> [TRECHO PARA LEITURA]:
========================================

A Galeria Ana Maria Alves, na Orla de Atalaia, é a que melhor exemplifica o desleixo com esta vertente da cultura em Sergipe. Desde que foi fundada, em junho de 2006, no Governo de João Alves Filho – está aí o motivo pelo qual o espaço ganhou este nome, da filha do político –, a Galeria Ana Maria Alves, uma das maiores do Estado, teve apenas uma exposição, no dia da sua inauguração. “O espaço está sendo usado apenas para eventos. Esta semana, por exemplo, vai acontecer a festa das crianças”, informa o vigilante ‘solitário’ da galeria, Germino Alves Santos, que há dois anos trabalha no local. Para a artista plástica Hortência Barreto, o problema não é tanto dos espaços, são os valores culturais. “O Estado não vê como uma coisa importante. Falta compromisso do povo e das instituições”, opina Hortência.
Outra galeria de artes que caiu no esquecimento do poder público é a J. Inácio, anexa a Biblioteca Pública Epifânio Dória. A galeria, que leva o nome de um grande artista plástico sergipano, falecido em 1º de agosto de 2007, não tem acervo e até agora, faltando menos de três meses para acabar o ano, só fez três exposições em 2009. Será que por falta de artista querendo mostrar seu trabalho aos poucos sergipanos que conhecem e sabem dar o devido valor à arte? Certamente não. Ruteh Gomes Oliveira, funcionária da Galeria J. Inácio desde 1982 e diretora de lá há 11 anos, revela que o problema é a burocracia imposta pelo Estado para viabilizar uma mostra. “O próprio sistema dificulta. O convite, por exemplo, demora muito para ser confeccionado. Só chega em cima da hora. Deveria existir um maior apoio ao artista. Se houvesse incentivo a produção seria mais rica. A vida do artista é muito sofrida”, lamenta Ruteh com autoridade. Ela é filha de J. Inácio – o artista sergipano que insistia em fixar bananeiras e mangueiras em suas telas e que dá nome à galeria – e sabe bem o que está falando.
“A coisa mais triste é viver de arte em Aracaju. Os que conseguem são vitoriosos. Obra de arte é um suplício. Só compra quem tem dinheiro sobrando. Os novos ricos preferem comprar algo, uma gravura, em São Paulo. Uma minoria de sergipanos consome obra de arte”, pontua Ruteh Oliveira, uma outra vertente que impede que as artes plásticas sergipanas ocupem o lugar que merece.
De fato o sergipano não valoriza a cultura local. Mas para reverter esse quadro seria necessário haver vitrine para essa atividade. Sem recursos próprios, as galerias públicas sergipanas não têm poder de fomentar a arte e atrair o público. A Galeria de Artes Álvaro Santos – GAAS –, fundada em 26 de setembro de 1966, na administração do prefeito Godofredo Diniz Gonçalves, é uma das poucas no Estado que expõe constantemente e que oferece ao artista o apoio mínimo necessário. “Dentro do regimento oferecemos o espaço, funcionários para a montagem e para tomar conta das peças, divulgação e cerca de 500 convites”, argumenta Aldeci Lima Freire, secretária da GAAS. Mas isso não é o bastante.
A realidade das artes plásticas no mercado sergipano pode ser comparada a uma tela vazia, sem a vida das cores. Ruteh Oliveira, diretora da J. Inácio, diz que há quatro ou cinco anos o mercado teve uma forte queda e isso prejudicou ainda mais os artistas. “De fato houve uma crise econômica que prejudicou este segmento. Mas em Aracaju também não existe um mercado de colecionadores. As artes plásticas não dão visibilidade para investimentos nem do poder público nem do povo”, argumenta Hortência Barreto, artista plástica há 20 anos.

========================================

> [MATERIAL]:
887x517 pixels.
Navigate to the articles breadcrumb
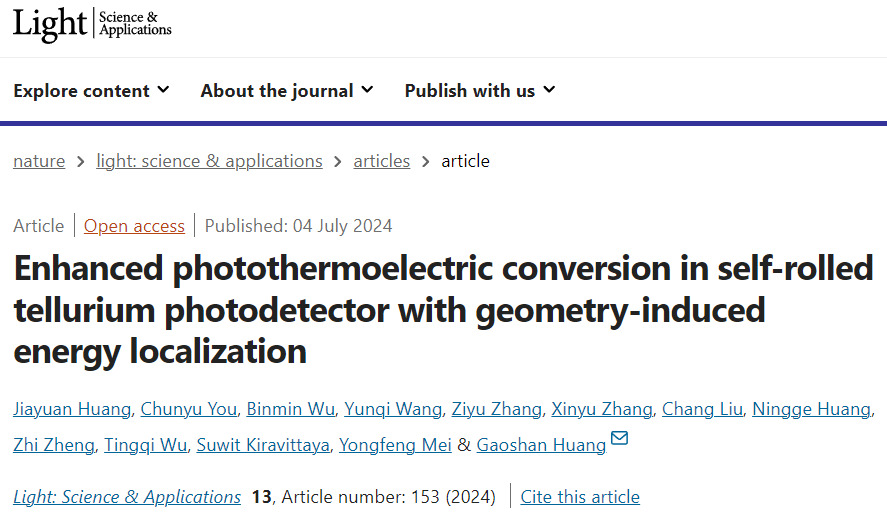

========================================

> [TAREFAS]:
• 1. Liste todas as pessoas cujas falas o trecho para leitura reproduz entre aspas.
• 2. Responda, com base no trecho para leitura:
(a) Em que data foi fundada a Galeria de Artes Álvaro Santos?
(b) Quantas exposições a Galeria J. Inácio havia feito em 2009?
(c) Há quanto tempo Germino Alves Santos trabalha na Galeria Ana Maria Alves?
• 3. Transcreva do trecho para leitura a passagem que começa nas palavras "A realidade das" e termina após as palavras "há 20 anos.".

> [RESPOSTAS]:
• 1.
Germino Alves Santos, vigilante da Galeria Ana Maria Alves
Hortência Barreto, artista plástica
Ruteh Gomes Oliveira, diretora da Galeria J. Inácio
Aldeci Lima Freire, secretária da GAAS

• 2.
(a) Em 26 de setembro de 1966.
(b) Três exposições.
(c) Há dois anos.

• 3.
A realidade das artes plásticas no mercado sergipano pode ser comparada a uma tela vazia, sem a vida das cores. Ruteh Oliveira, diretora da J. Inácio, diz que há quatro ou cinco anos o mercado teve uma forte queda e isso prejudicou ainda mais os artistas. “De fato houve uma crise econômica que prejudicou este segmento. Mas em Aracaju também não existe um mercado de colecionadores. As artes plásticas não dão visibilidade para investimentos nem do poder público nem do povo”, argumenta Hortência Barreto, artista plástica há 20 anos.